Excerpt provided >>
______________________________
# Another hurdle crossed



## carolinagirl (Mar 12, 2012)

I have two breeds of sheep....katahdins and barbados blackbelly sheep. With the exception of two of the adult blackbellies, none of these sheep had been around LGDs. I finally had to separate the two breeds because the flighty blackbellies were keeping all of the sheep in an uproar about the LGDs presence. If the dogs got anywhere near the sheep,they all freaked out and ran in a blind panic. So the blackbellies went to the front pasture and kats stayed in the pasture near the house. Over the past few months, the sheep got used to the dogs, the dogs learned to be calm around the sheep and I could finally leave them together 24/7. 

This weekend, we got a new pasture done. It's loaded with a nice healthy crop of rye grass and the other pastures needed a break so we decided to put all the ewes and the blackbelly ram in the new pasture...with both of the dogs. the sheep flocks quickly merged into one flock. I was curious if the kats would stay calm with the dogs and influence the blackbellies, or if the blackbellies would influence the kats to freak out about the dogs.
______________________________
Entries shown >>
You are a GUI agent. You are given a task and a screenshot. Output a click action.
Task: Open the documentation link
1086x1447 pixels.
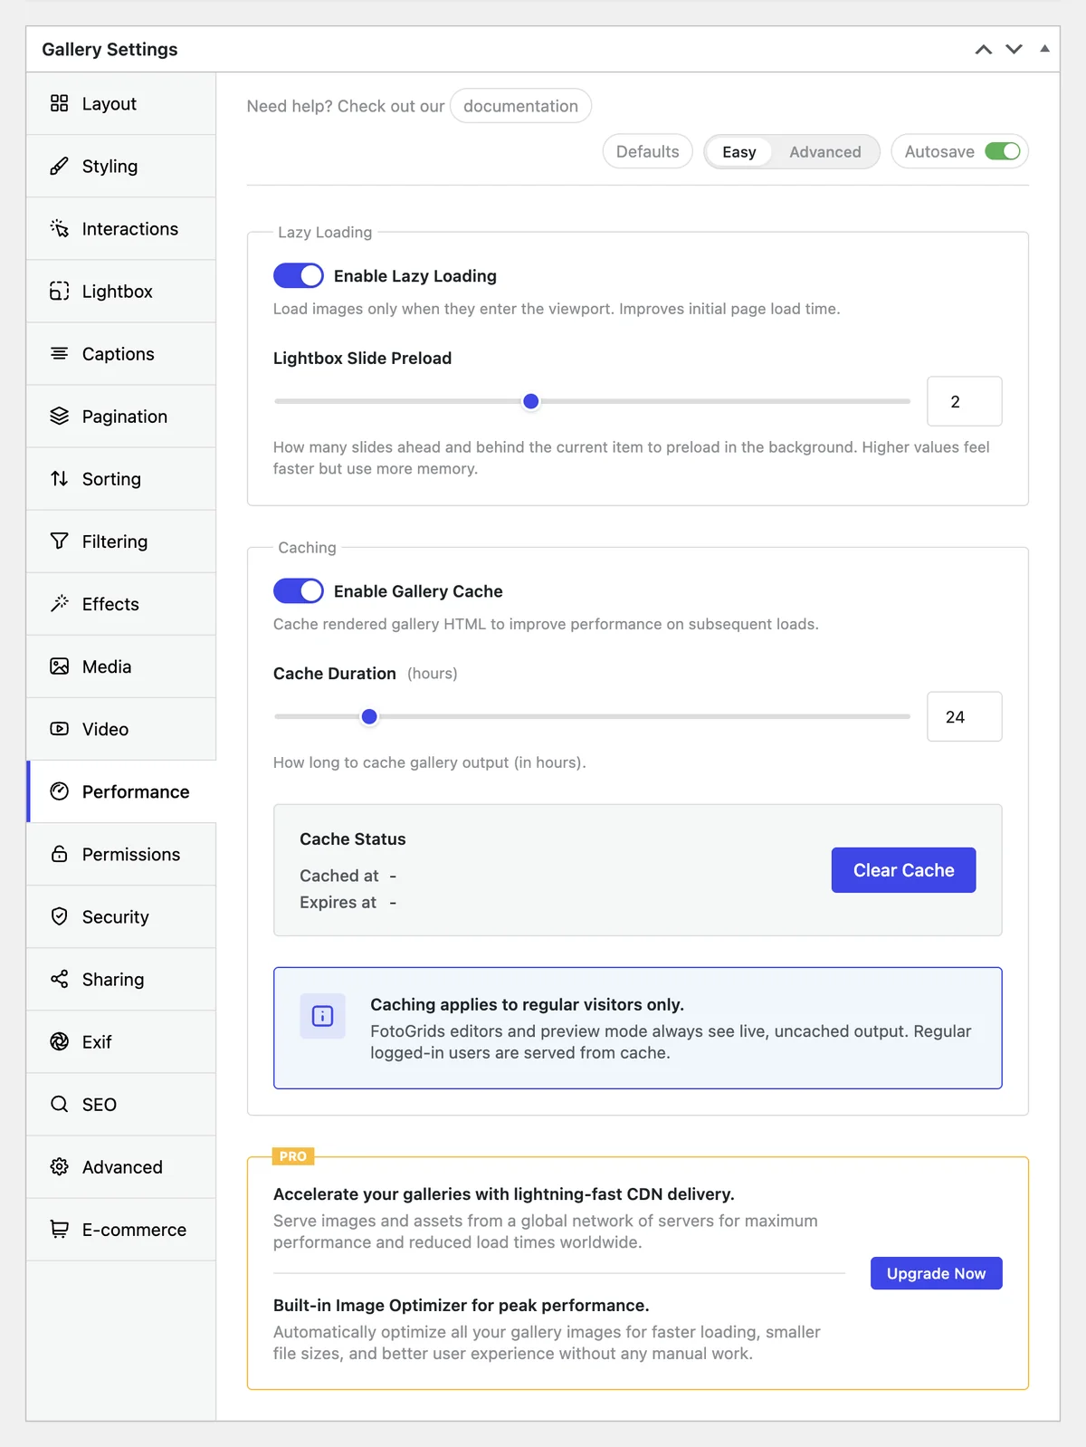pyautogui.click(x=520, y=106)
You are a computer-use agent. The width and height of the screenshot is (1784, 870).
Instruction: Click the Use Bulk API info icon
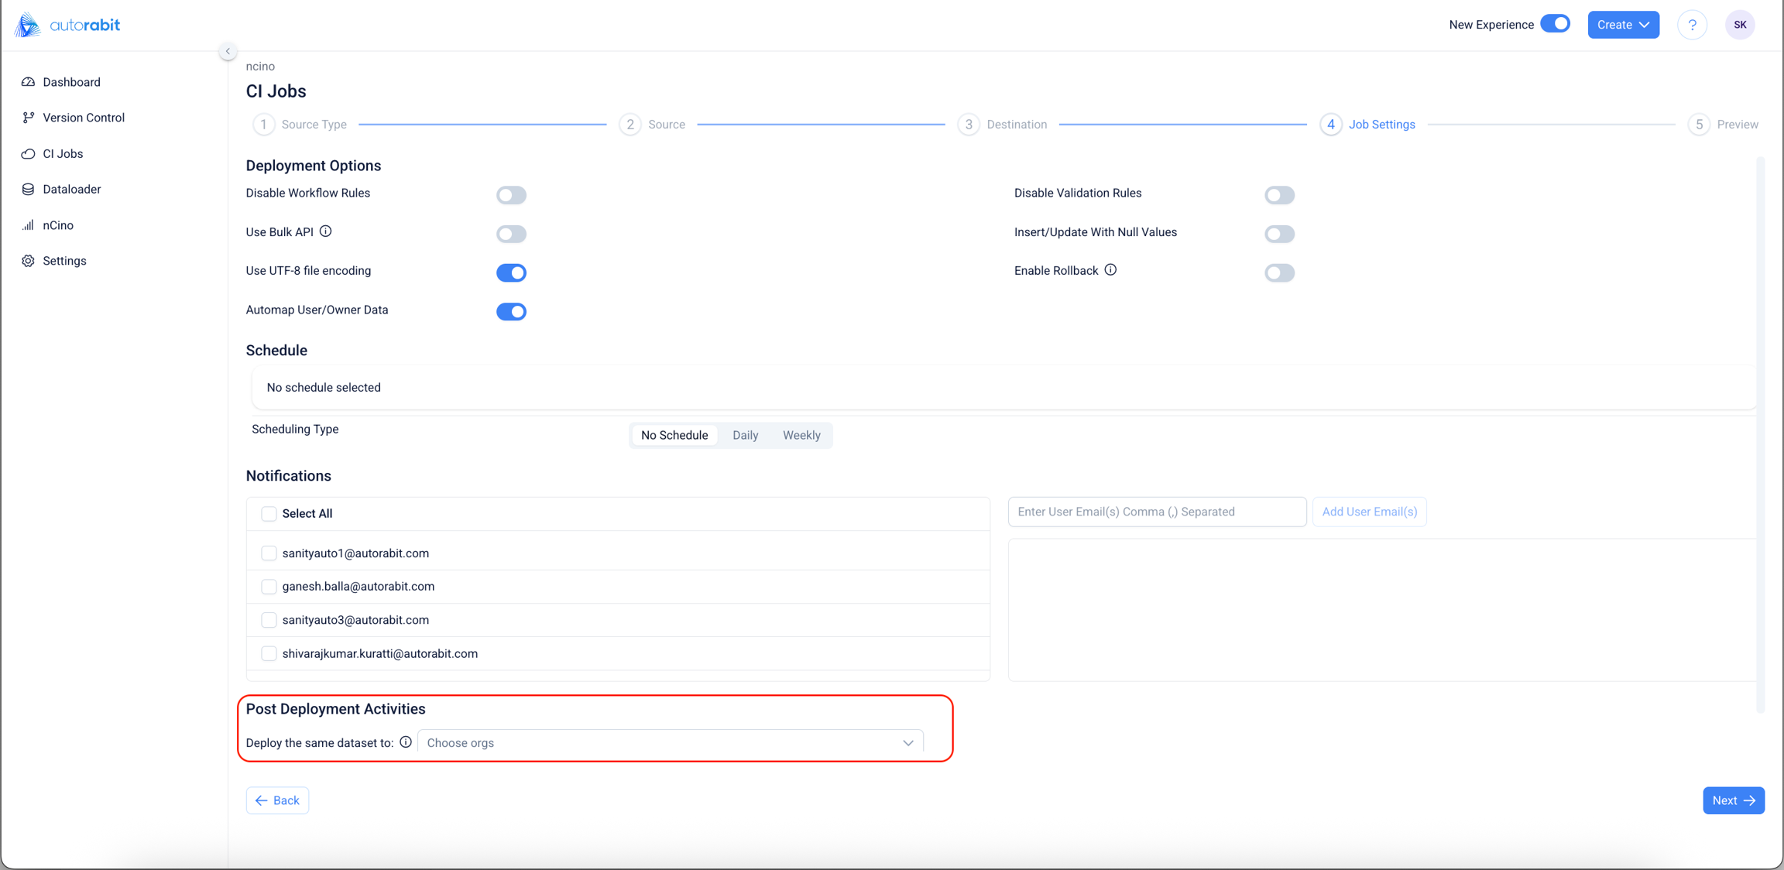coord(326,231)
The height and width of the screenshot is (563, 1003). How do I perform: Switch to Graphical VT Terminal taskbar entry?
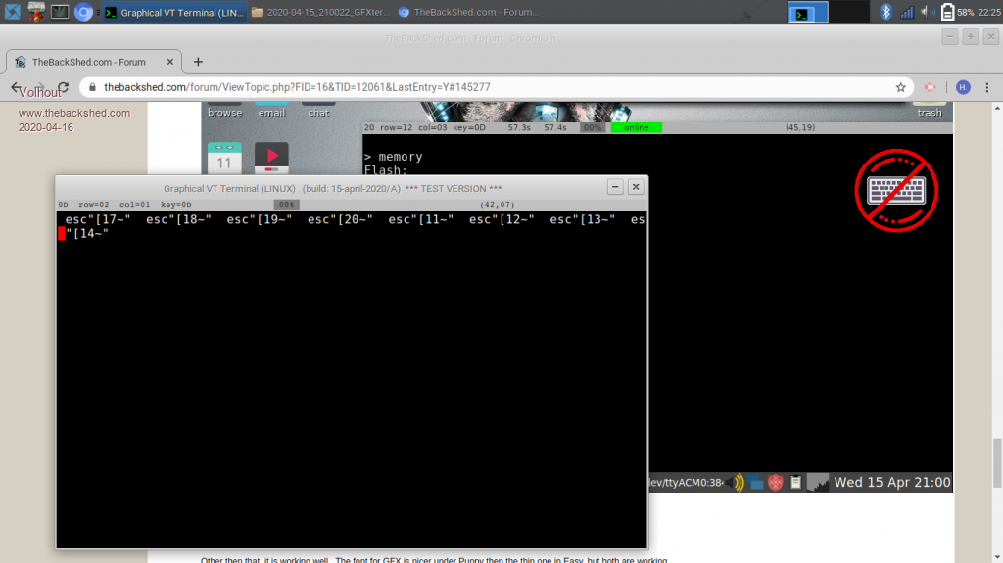click(x=174, y=13)
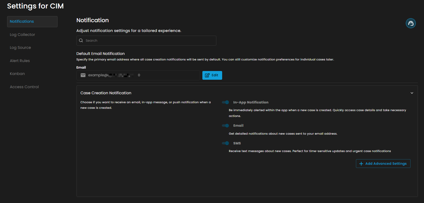
Task: Click the Add Advanced Settings button
Action: point(383,164)
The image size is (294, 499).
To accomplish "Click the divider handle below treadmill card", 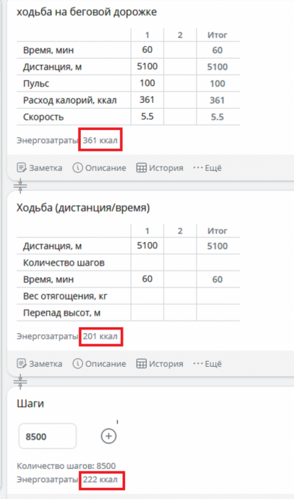I will (21, 186).
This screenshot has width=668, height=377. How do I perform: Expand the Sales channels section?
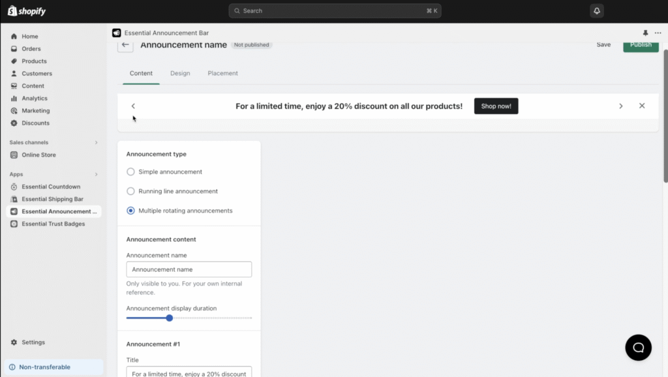point(95,142)
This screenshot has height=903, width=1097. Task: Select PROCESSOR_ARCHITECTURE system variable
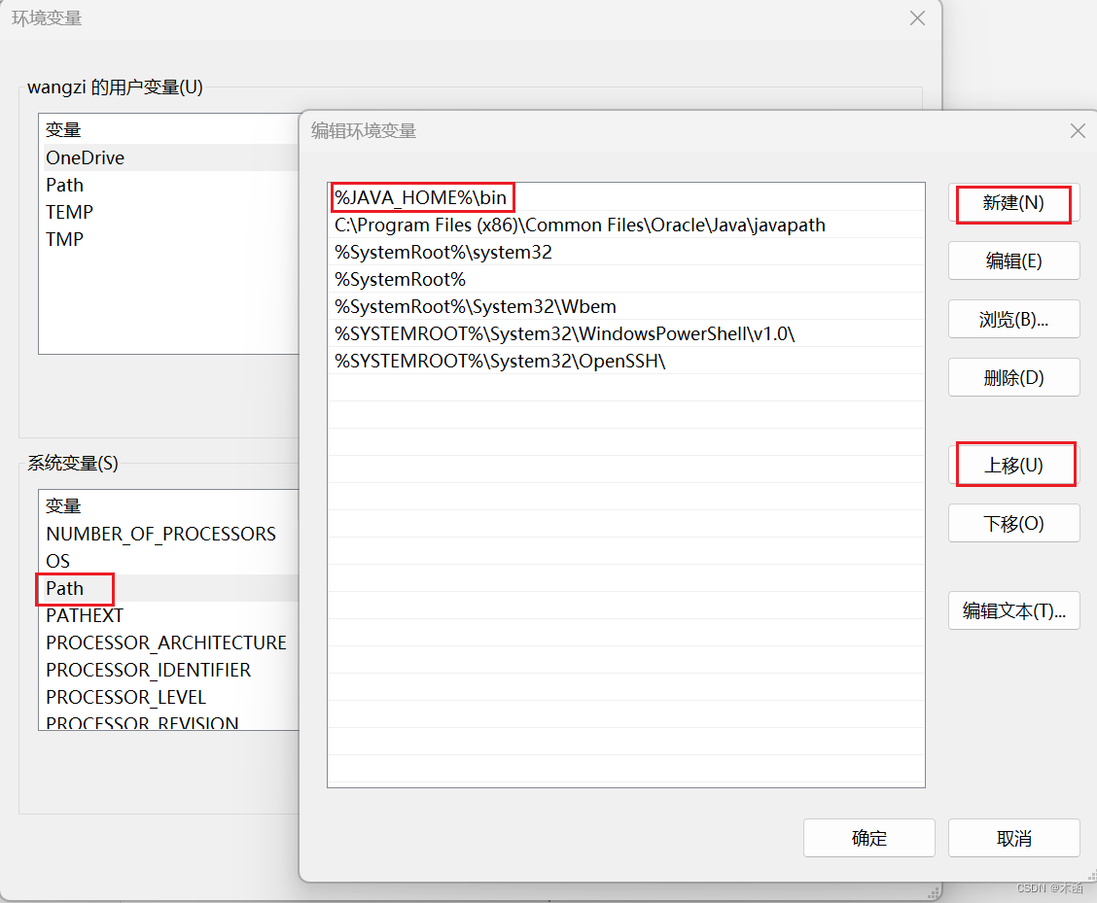(x=166, y=643)
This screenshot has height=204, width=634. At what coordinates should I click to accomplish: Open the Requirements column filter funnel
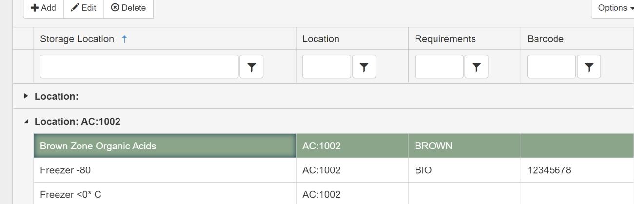[476, 67]
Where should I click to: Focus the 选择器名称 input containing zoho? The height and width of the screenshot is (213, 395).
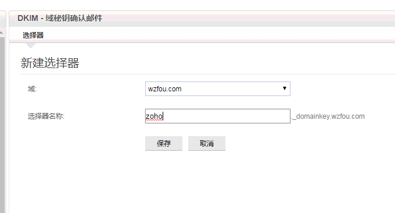pyautogui.click(x=218, y=116)
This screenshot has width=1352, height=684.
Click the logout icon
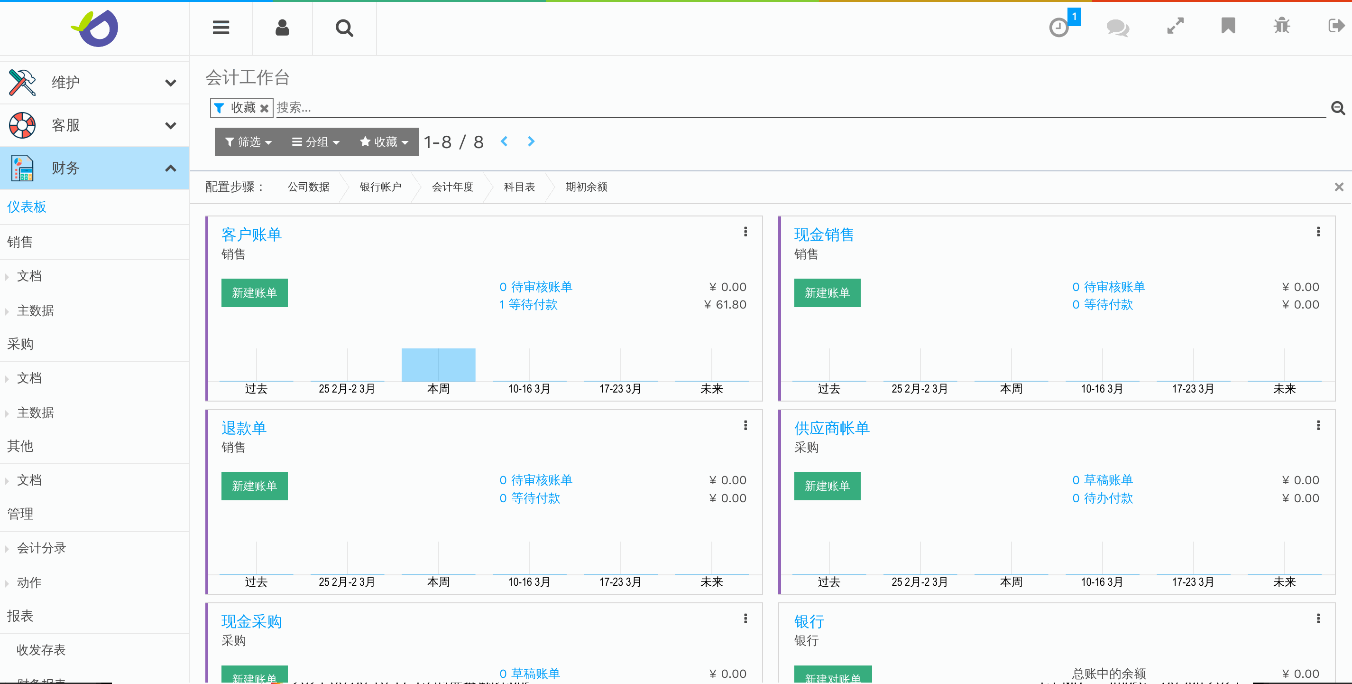[1336, 26]
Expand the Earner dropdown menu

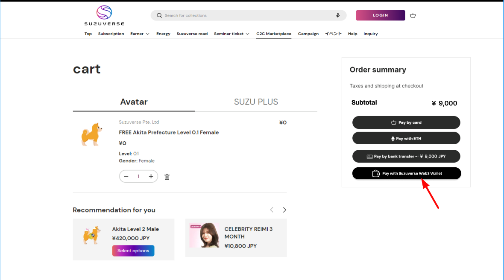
______________________________
Problems >>
a) In the forum post about the sheep and the guard dogs, why did the writer separate the two breeds of sheep? Answer in one to three sentences.
b) Write the next part of the forum post about the sheep and the guard dogs, picking up after its last sentence.

Solved problems >>
a) The writer separated them because the flighty blackbellies kept all of the sheep in an uproar about the dogs being there. Whenever the dogs got anywhere near, the whole flock freaked out and ran in a blind panic.

b)
I am thrilled to report that a cautious truce has been reached. The blackbelly sheep seem to accept the dogs and are staying calm, and the dogs are accepting these new sheep. When the sheep do startle and run, the dogs walk calmly behind and don't chase, and the sheep quickly calm back down. The blackbelly sheep are even allowing the dogs to sniff them.  It helps that the new ram came from a place that used LGDs, so I think his acceptance of these new dogs helped the other blackbelly sheep stay calm.  I am so happy that this is really working! 

The pups are really enjoying this new pasture.  It has a shallow pond (actually only rain-water runoff) so the pups spent hours chasing each other through the knee-deep water.  There is also some area where the grass is over their heads and they loved that!!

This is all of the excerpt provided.